** Extracted records follows **

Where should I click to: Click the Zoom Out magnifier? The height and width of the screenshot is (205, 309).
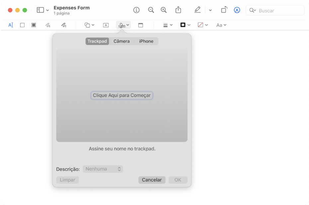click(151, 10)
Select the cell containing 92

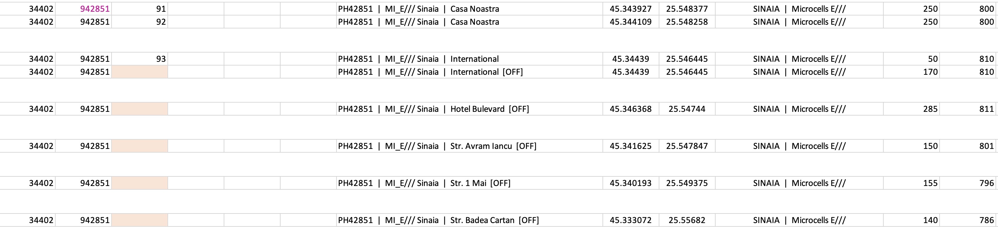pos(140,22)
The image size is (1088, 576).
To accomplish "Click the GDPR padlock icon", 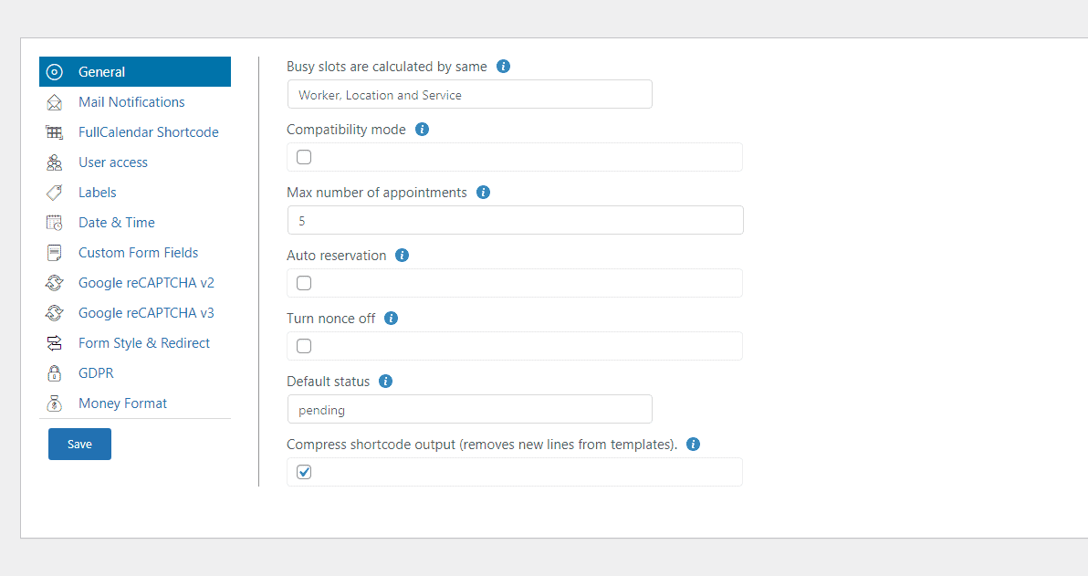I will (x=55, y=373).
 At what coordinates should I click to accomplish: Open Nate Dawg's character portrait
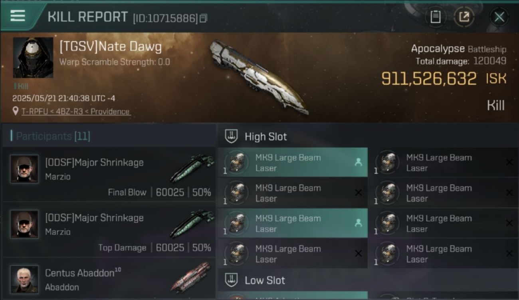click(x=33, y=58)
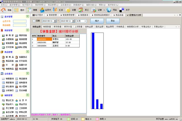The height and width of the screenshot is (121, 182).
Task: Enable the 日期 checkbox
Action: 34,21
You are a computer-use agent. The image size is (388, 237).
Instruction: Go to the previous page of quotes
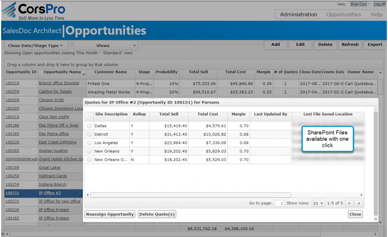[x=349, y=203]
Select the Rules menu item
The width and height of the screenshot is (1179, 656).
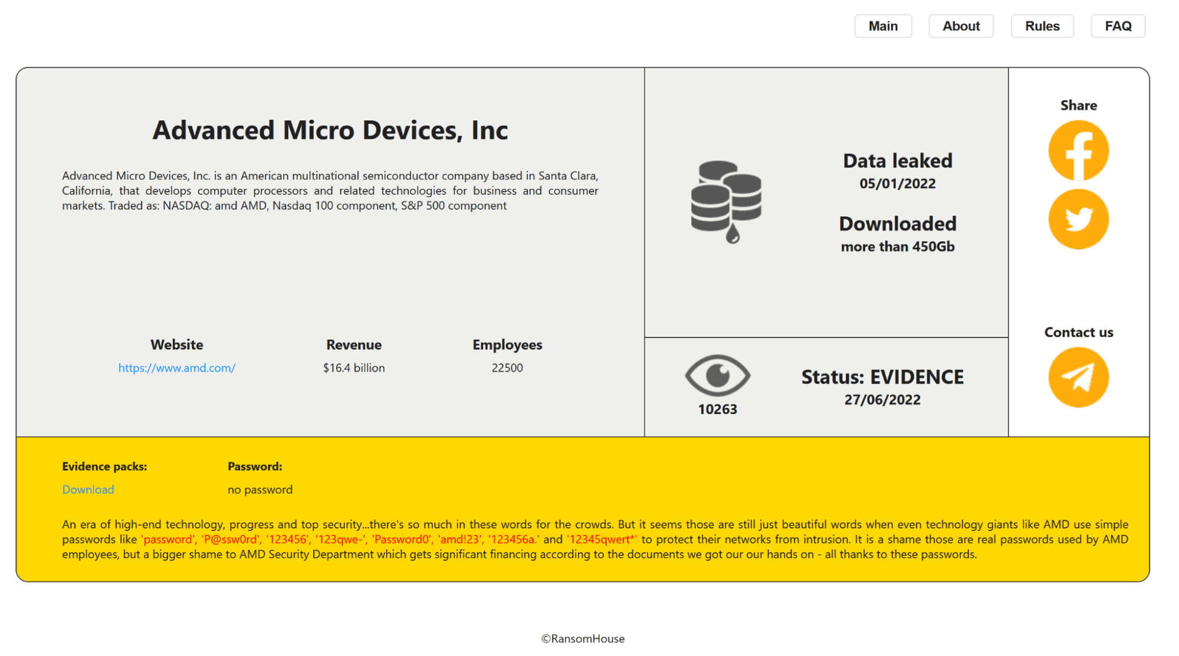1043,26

** End of Extracted records **
** Extracted records follows **

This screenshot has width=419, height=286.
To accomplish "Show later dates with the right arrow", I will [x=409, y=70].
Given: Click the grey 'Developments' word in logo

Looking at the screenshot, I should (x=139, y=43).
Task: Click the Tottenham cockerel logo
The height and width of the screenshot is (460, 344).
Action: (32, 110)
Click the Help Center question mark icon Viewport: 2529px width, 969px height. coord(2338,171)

** End of Extracted records **
** Extracted records follows **

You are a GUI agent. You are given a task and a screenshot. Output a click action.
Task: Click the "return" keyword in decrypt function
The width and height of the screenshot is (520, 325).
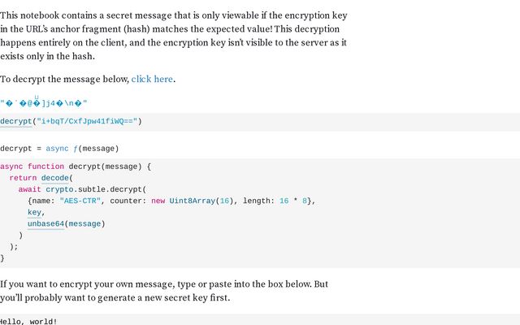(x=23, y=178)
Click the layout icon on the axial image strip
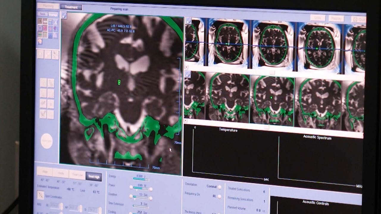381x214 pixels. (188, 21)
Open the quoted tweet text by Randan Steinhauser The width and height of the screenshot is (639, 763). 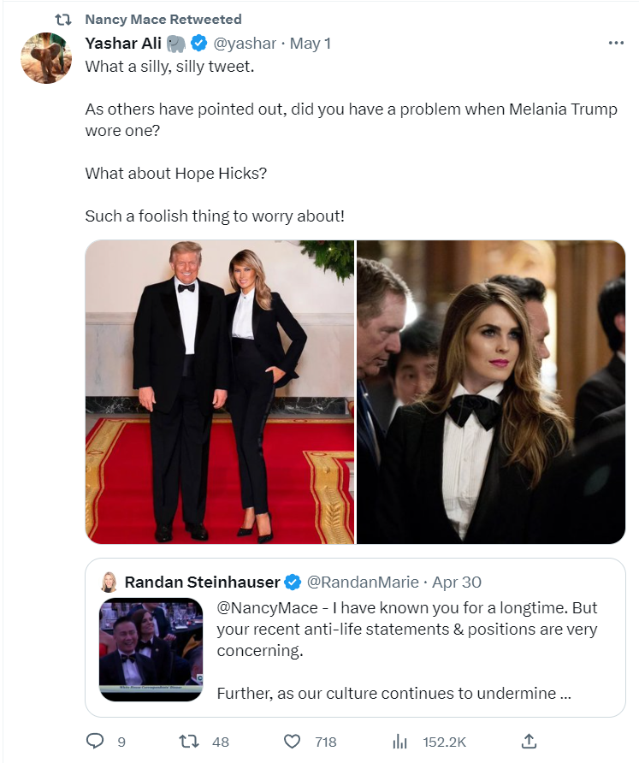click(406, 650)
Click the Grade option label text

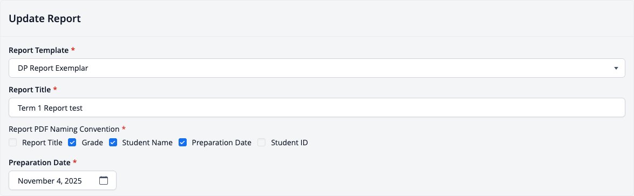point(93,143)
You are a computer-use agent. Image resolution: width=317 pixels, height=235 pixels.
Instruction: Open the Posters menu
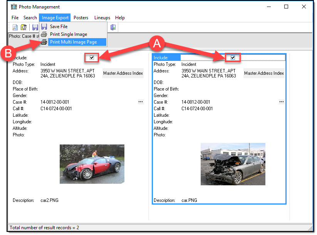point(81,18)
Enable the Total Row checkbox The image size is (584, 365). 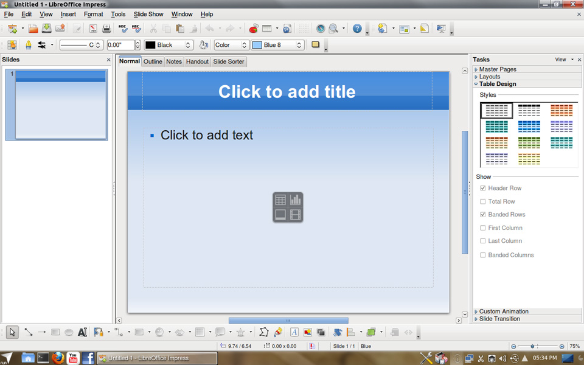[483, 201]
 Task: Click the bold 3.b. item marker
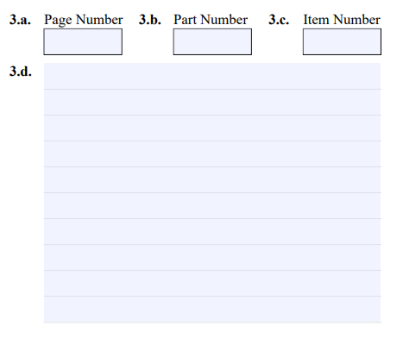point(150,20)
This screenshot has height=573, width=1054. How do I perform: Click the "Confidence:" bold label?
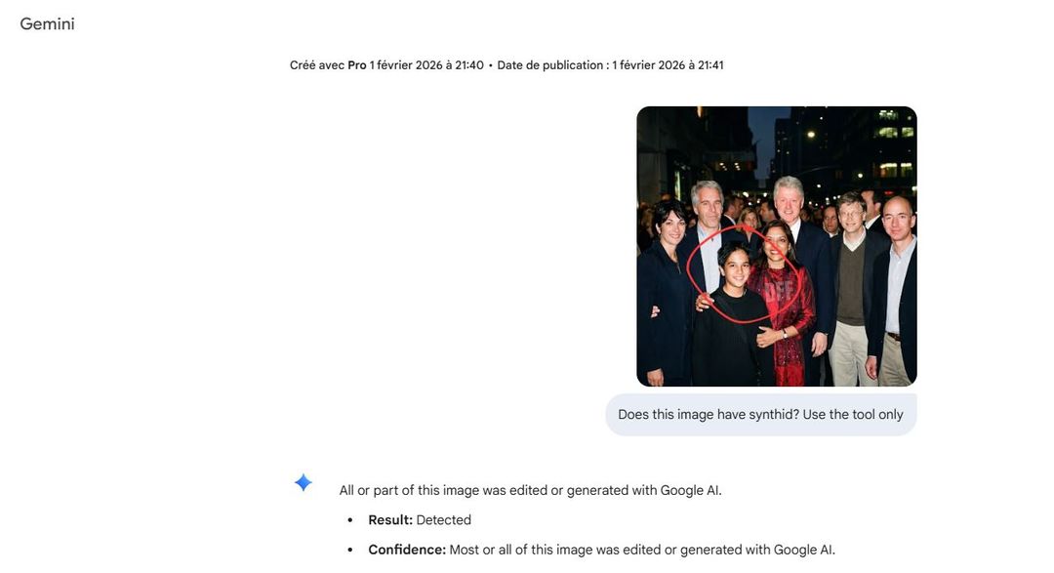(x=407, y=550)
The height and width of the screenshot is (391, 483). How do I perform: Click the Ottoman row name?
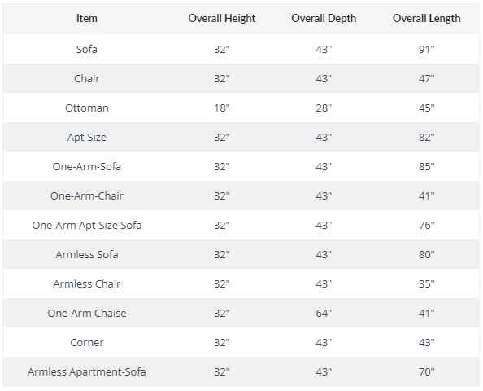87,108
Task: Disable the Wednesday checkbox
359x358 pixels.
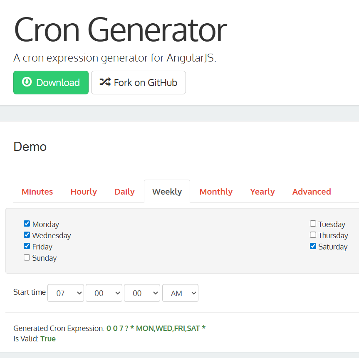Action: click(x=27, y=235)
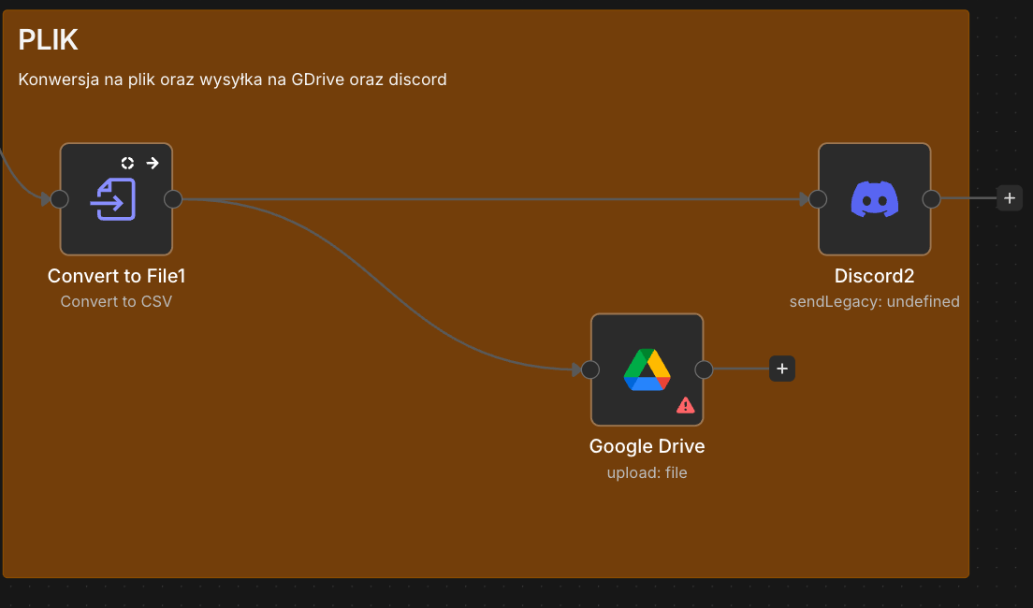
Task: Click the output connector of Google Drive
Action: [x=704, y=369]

** End of Extracted records **

§ **What you will do**
Within the entries, find all lines that contain "agent" and copy each one.

§ **Solved problem**
You are a computer-use agent. The image size is (388, 237).
You are a GUI agent. You are given a task and a screenshot. Output a click action.
You are a computer-use agent. Image resolution: width=317 pixels, height=235 pixels.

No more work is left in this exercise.